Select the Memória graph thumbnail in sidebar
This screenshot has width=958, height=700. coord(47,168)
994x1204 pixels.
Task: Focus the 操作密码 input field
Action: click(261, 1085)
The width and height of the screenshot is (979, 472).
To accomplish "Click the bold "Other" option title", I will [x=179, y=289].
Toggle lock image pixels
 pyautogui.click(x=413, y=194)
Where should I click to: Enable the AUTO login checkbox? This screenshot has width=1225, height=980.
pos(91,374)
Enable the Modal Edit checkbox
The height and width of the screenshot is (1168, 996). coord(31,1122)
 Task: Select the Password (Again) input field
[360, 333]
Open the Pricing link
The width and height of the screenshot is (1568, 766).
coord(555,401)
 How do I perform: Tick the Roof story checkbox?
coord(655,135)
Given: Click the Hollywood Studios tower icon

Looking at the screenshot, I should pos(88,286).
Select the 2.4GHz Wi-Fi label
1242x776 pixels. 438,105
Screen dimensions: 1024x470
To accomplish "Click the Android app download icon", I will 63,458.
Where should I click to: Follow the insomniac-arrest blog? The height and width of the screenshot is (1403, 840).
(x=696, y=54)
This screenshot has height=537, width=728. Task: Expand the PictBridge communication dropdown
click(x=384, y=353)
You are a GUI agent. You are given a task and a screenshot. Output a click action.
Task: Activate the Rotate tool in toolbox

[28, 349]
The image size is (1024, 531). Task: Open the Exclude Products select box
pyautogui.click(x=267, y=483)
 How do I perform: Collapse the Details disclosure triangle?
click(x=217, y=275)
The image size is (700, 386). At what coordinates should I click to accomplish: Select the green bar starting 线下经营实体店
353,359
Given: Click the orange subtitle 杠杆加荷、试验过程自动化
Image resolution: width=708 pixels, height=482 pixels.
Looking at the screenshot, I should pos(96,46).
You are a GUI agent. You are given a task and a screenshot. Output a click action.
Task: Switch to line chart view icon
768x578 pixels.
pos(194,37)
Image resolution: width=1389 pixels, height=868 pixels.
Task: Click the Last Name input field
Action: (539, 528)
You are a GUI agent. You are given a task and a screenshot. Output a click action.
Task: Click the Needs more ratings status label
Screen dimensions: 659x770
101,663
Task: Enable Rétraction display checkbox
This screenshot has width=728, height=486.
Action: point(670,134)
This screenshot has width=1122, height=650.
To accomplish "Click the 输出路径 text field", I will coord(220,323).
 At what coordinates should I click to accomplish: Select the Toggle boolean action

☆ ☆ ☆ ☆ ☆

• **PROBLEM DESCRIPTION**:
For this exercise, output the entries above exactly as written.

• **EXERCISE RESPONSE**:
Select the Memória graph thumbnail in sidebar
This screenshot has width=958, height=700. coord(47,168)
994x1204 pixels.
Task: Focus the 操作密码 input field
Action: click(261, 1085)
The width and height of the screenshot is (979, 472).
To accomplish "Click the bold "Other" option title", I will [x=179, y=289].
Toggle lock image pixels
 pyautogui.click(x=413, y=194)
Where should I click to: Enable the AUTO login checkbox? This screenshot has width=1225, height=980.
pos(91,374)
Enable the Modal Edit checkbox
The height and width of the screenshot is (1168, 996). coord(31,1122)
 Task: Select the Password (Again) input field
[360, 333]
Open the Pricing link
The width and height of the screenshot is (1568, 766).
coord(555,401)
 How do I perform: Tick the Roof story checkbox?
coord(655,135)
Given: Click the Hollywood Studios tower icon

Looking at the screenshot, I should pos(88,286).
Select the 2.4GHz Wi-Fi label
1242x776 pixels. 438,105
Screen dimensions: 1024x470
To accomplish "Click the Android app download icon", I will 63,458.
Where should I click to: Follow the insomniac-arrest blog? The height and width of the screenshot is (1403, 840).
(x=696, y=54)
This screenshot has height=537, width=728. Task: Expand the PictBridge communication dropdown
click(x=384, y=353)
You are a GUI agent. You are given a task and a screenshot. Output a click action.
Task: Activate the Rotate tool in toolbox

[28, 349]
The image size is (1024, 531). Task: Open the Exclude Products select box
pyautogui.click(x=267, y=483)
 How do I perform: Collapse the Details disclosure triangle?
click(x=217, y=275)
The image size is (700, 386). At what coordinates should I click to accomplish: Select the green bar starting 线下经营实体店
353,359
Given: Click the orange subtitle 杠杆加荷、试验过程自动化
Image resolution: width=708 pixels, height=482 pixels.
Looking at the screenshot, I should pos(96,46).
You are a GUI agent. You are given a task and a screenshot. Output a click action.
Task: Switch to line chart view icon
768x578 pixels.
pos(194,37)
Image resolution: width=1389 pixels, height=868 pixels.
Task: Click the Last Name input field
Action: (539, 528)
You are a GUI agent. You are given a task and a screenshot. Output a click action.
Task: Click the Needs more ratings status label
Screen dimensions: 659x770
101,663
Task: Enable Rétraction display checkbox
This screenshot has width=728, height=486.
Action: point(670,134)
This screenshot has width=1122, height=650.
To accomplish "Click the 输出路径 text field", I will coord(220,323).
 At what coordinates should I click to accomplish: Select the Toggle boolean action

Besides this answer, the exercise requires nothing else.